La préfète de la Loire a produit des pièces qui ont été enregistrées le 8 avril 2026.
La clôture de l’instruction est intervenue trois jours francs avant l’audience, conformément aux dispositions de l’article R. 613-2 du code de justice administrative.
Vu les autres pièces du dossier.
Vu :
- la convention européenne de sauvegarde des droits de l’homme et des libertés fondamentales ;
- le code de l’entrée et du séjour des étrangers et du droit d’asile ;
- le code de justice administrative.
Le président de la formation de jugement a dispensé le rapporteur public, sur sa proposition, de prononcer des conclusions à l’audience.
Les parties ont été régulièrement averties du jour de l’audience, à laquelle elles n’étaient ni présentes, ni représentées.
A été entendu au cours de l’audience publique le rapport de Mme C….
Considérant ce qui suit :
1. M. A…, ressortissant angolais né le 10 juillet 1979, est entré en France le 23 novembre 2019 selon ses déclarations. Il demande au tribunal d’annuler l’arrêté du 2 juin 2025 par lequel le préfet de la Loire a refusé de lui délivrer un titre de séjour, l’a obligé à quitter le territoire français dans un délai de trente jours, a fixé le pays à destination duquel il pourra être reconduit d’office et lui a interdit de retourner sur le territoire français pendant une durée d’un an.
2. En premier lieu, les décisions en litige ont été signées par M. Dominique Schuffenecker, secrétaire général de la préfecture de la Loire, qui disposait d’une délégation consentie à cet effet par un arrêté du 1er octobre 2024, publié le lendemain, au recueil des actes administratifs spécial de la préfecture librement accessible tant au juge qu’aux parties. Par suite, le moyen tiré de l’incompétence du signataire des décisions attaquées doit être écarté.
3. En deuxième lieu, la décision portant refus de titre de séjour indique de manière détaillée les considérations de droit et de fait qui en constituent le fondement, en particulier les éléments relatifs aux conditions d’entrée et de séjour en France de M. A… et à sa situation professionnelle, personnelle et familiale. Par suite, le moyen tiré d’une insuffisante motivation doit être écarté.

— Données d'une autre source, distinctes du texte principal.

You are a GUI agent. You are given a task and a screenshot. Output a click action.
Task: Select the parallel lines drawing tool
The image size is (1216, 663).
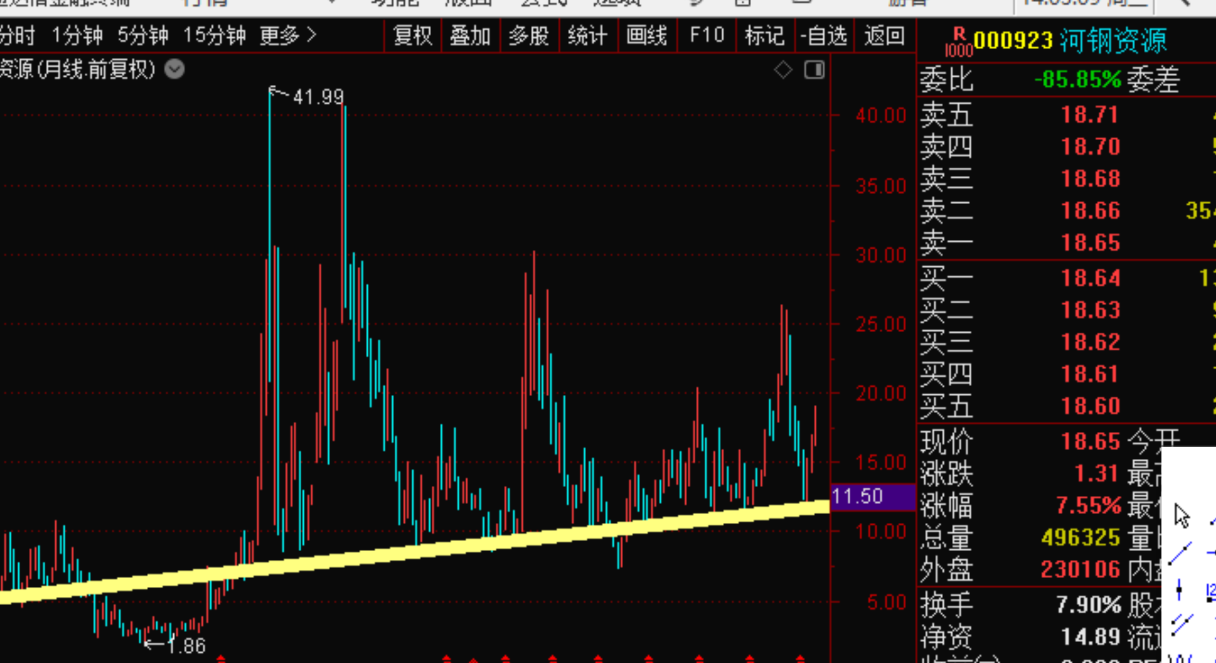(1182, 623)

4. En troisième lieu, il ne ressort pas des pièces du dossier que le préfet de la Loire n’aurait pas procédé à un examen particulier de la situation, en particulier professionnelle, de M. A…. Si le préfet de la Loire a indiqué à tort que M. A… ne faisait pas valoir qu’il travaille en France, qu’il dispose d’une promesse d’embauche, et qu’il ne démontrait pas avoir une qualification ou une expérience, il ne ressort toutefois pas des termes de l’arrêté en litige que cette erreur, purement matérielle, a une incidence sur la légalité de l’arrêté contesté, le préfet ayant par ailleurs au contraire rappelé le parcours professionnel de l’intéressé en France et mentionné qu’il a déclaré occuper un poste d’ouvrier en contrat à durée déterminée depuis mars 2024, puis en contrat à durée indéterminée depuis le 26 août 2024.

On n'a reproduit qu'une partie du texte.